Continuando lungo la strada, arrivati dove sulla sinistra si vede un cartello che dichiara un centro sperimentale del carrubo, nel prato a destra ce n’è uno dalla forma bizzarra, che lo fa sembrare un animale.

 

Alberi monumentali della Sicilia, provincia di Trapani

dracena di Trapani

dracena di Trapani

 

Arrivando da Agrigento verso Castelvetrano, prendere la direzione per Partanna. Al semaforo dove s’è un edificio ocra prendere a destra ed al seguente incrocio, di nuovo a destra in direzione della contrada Cerarsa. Proseguire in piano fino a che, prima di una collina, si vede sulla sinistra un vigneto con una stradina sterrata. In quella direzione si va verso il Castello di Pietra, una roccaforte naturale che era riserva di caccia e nella quale ci sono vari alberi tra cui una QUERCIA ROVERELLA monumentale.
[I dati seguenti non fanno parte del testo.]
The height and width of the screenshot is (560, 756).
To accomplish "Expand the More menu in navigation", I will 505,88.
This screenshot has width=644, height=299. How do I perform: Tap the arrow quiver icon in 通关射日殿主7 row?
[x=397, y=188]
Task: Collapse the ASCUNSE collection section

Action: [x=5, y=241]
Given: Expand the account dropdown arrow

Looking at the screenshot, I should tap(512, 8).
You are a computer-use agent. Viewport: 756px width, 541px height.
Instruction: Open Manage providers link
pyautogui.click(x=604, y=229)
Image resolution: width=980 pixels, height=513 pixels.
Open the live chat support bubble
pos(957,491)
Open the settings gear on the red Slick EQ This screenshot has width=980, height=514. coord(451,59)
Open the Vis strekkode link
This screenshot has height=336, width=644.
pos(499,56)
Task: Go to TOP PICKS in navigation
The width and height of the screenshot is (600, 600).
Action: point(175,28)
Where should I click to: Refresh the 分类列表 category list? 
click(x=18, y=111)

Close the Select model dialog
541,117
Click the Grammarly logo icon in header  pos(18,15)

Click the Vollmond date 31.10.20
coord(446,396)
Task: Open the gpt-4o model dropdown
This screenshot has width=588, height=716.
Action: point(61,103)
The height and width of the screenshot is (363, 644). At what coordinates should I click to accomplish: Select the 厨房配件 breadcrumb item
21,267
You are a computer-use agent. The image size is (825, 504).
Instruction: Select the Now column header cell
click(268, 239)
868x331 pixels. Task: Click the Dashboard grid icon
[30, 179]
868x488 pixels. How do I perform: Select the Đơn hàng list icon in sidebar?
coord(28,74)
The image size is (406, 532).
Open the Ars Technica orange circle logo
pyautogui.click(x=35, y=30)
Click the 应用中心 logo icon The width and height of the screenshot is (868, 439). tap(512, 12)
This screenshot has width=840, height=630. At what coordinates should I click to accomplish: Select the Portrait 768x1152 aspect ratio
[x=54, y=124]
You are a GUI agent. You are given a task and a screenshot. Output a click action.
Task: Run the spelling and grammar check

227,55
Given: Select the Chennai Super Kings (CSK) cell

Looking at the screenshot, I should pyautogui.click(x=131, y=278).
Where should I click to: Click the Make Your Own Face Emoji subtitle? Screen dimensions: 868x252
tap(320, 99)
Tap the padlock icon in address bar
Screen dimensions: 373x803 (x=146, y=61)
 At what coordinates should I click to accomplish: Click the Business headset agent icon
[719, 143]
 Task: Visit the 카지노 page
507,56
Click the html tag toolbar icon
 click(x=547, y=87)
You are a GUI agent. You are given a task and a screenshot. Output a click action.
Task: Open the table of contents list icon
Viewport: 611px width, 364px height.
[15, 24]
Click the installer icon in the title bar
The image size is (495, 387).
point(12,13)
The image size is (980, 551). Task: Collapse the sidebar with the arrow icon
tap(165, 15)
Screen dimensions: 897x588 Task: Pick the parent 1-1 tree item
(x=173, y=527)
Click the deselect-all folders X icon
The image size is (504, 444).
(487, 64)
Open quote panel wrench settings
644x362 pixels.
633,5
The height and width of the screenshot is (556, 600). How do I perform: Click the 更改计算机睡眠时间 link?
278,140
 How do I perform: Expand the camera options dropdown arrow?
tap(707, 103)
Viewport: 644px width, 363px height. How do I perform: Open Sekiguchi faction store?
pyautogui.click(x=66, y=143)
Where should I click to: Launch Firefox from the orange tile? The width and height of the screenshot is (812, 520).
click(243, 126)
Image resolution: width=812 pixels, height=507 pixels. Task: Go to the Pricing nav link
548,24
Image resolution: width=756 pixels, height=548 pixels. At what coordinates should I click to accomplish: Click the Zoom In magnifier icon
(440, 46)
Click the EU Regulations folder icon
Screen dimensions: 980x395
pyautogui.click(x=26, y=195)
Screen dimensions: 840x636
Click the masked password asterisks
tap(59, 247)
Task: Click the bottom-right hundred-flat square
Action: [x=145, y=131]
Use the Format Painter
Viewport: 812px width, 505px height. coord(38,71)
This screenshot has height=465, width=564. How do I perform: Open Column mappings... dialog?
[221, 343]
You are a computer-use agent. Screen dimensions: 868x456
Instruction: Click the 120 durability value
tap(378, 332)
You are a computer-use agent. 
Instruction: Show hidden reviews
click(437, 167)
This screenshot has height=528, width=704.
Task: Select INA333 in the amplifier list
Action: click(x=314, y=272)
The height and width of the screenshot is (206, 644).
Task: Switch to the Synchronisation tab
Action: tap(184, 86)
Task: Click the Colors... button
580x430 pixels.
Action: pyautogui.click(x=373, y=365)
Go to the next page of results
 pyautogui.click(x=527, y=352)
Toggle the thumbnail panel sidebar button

Tutta la zona è molto suggestiva.

Nella città di Trapani, in via villa Rosina, 29, c’è l’albero forse più grande che si possa trovare in un giardino condominiale: un FICUS MAGNOLIDES gigantesco, (vedi Palermo, Orto Botanico) con la circonferenza del tronco intorno ai 7 metri. Purtroppo gli hanno tagliato le radici aeree, impedendogli di dare futuri sostegni ai suoi rami. Vicino a lui c’è una DRACENA DRACO (vedi Palermo, Orto Botanico)notevole, considerata la sua natura che la mantiene di dimensioni ridotte. Nella sua fitta chioma passa un’altissima PALMA da dattero, la palma più diffusa nelle zone del Sud Italia. Ogni anno le palme fanno crescere un giro di foglie che poi seccano, mentre il tronco si alza in proporzione. Le più alte denunciano dunque un’età notevole. Il ficus e la dracena sembrano un omaggio all’Orto Botanico di Palermo, dove sono antiche di circa 160 anni.